Flemish painter van Dyck was among the crowds when Rosalia's relics were exhibited in the streets of Palermo. He had been commissioned to paint the portrait of the Spanish Viceroy Emanuele Filiberto of Savoy (Sicily was at this time ruled by the kings of Spain by governors and viceroys). Van Dyck's painting of Filiberto is in the collection of the Dulwich Picture Gallery in London (the painting was used as a starting point in a 2012 exhibit, 'Van Dyck in Sicily'). Filiberto succumbed to the plague, dying only a few moths after his portrait was finished. Langdale writes that "It's been said that when the portrait was finished and hung in the palace it fell to the floor a few days later. Filiberto had rightly taken this to be a bad omen."
La Festa di Santa Rosalia (known as U Fistinu in Sicilian dialect) is the most important festival of the year in Palermo. On the evening of 14 July, a huge float in the shape of a boat (a new one is made every year) carries a statue of Rosalia (known as the santuzza, "little saint"). The boat is pulled by oxen who make their way from the old town to the marina, where there is a fireworks display. On the 15th of July, Rosalia's relics are carried through the streets of Palermo and they end up at the Cathedral, where they are blessed by the Archbishop of Palermo. Then, on the 4th of September (the day of Rosalia's death), there is a pilgrimage to her sanctuary on Monte Pellegrino. When I was in Palermo in mid-September, a church on via Butera was still hosting celebratory events nearly every day of the month.

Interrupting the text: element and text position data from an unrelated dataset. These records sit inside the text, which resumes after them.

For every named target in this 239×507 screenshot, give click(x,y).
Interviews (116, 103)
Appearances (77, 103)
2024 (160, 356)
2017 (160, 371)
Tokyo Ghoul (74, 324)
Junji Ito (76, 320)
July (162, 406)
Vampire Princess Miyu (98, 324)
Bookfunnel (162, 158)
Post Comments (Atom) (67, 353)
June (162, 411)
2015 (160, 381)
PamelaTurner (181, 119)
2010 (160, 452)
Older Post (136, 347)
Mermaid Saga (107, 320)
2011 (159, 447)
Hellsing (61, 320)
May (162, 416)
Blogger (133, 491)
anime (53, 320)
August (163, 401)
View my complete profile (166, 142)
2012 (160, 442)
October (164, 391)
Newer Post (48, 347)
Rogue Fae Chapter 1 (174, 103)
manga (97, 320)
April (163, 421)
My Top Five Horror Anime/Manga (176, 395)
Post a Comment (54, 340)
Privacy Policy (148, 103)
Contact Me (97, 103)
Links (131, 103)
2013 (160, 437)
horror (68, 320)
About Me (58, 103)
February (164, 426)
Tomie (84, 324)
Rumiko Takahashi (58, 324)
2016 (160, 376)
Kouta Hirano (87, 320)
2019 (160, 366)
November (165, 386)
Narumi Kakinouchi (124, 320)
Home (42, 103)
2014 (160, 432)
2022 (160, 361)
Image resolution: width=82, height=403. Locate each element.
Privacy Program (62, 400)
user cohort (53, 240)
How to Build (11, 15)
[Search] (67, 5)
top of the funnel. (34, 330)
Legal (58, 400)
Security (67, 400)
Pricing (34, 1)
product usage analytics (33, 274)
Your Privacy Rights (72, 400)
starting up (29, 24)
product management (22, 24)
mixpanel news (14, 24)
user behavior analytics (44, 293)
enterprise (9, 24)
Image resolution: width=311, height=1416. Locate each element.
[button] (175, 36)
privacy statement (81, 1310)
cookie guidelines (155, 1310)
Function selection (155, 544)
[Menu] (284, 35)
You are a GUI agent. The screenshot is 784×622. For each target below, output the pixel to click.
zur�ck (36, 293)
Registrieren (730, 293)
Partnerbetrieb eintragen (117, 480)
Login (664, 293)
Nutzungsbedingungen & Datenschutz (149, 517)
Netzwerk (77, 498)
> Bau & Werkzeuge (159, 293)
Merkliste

Jason Farago informs us that van Dyck painted other images of Rosalia while he was in quarantine (he was in Palermo for six months): Apsley House in London, the Prado in Madrid, The Menil Collection in Houston, and the Museo de Arte de Ponce in Puerto Rico all have a van Dyck Rosalia; but Farago didn't mention one in Palermo's excellent Palazzo Abatellis museum, 'Santa Rosalia incoronata da Angeli' ("Santa Rosalia crowned by Angels"), and Jacqueline Alio, the Sicilian author I mentioned in two previous posts, wrote to me that there is still another one in the collection of the Kimball Art Museum in Fort Worth Texas. The Met's painting is part of the museum's big anniversary exhibition, 'Making the Met: 1870-2020,' which was set to debut tomorrow, the 30th of March. I'm very much looking forward to the exhibit when it opens.
It will not only open but it will be worthy of celebration. Sicily, too, will reopen, so I will now proceed to post without apology. After all, as Farago writes, "Plagues are random. They are merciless. They are, I'm now learning, most terrifying for their uncertain duration. Yet Rosalia, floating over Sicily like a hot-air balloon, promises that the horror of epidemic will lift eventually, and beauty will return."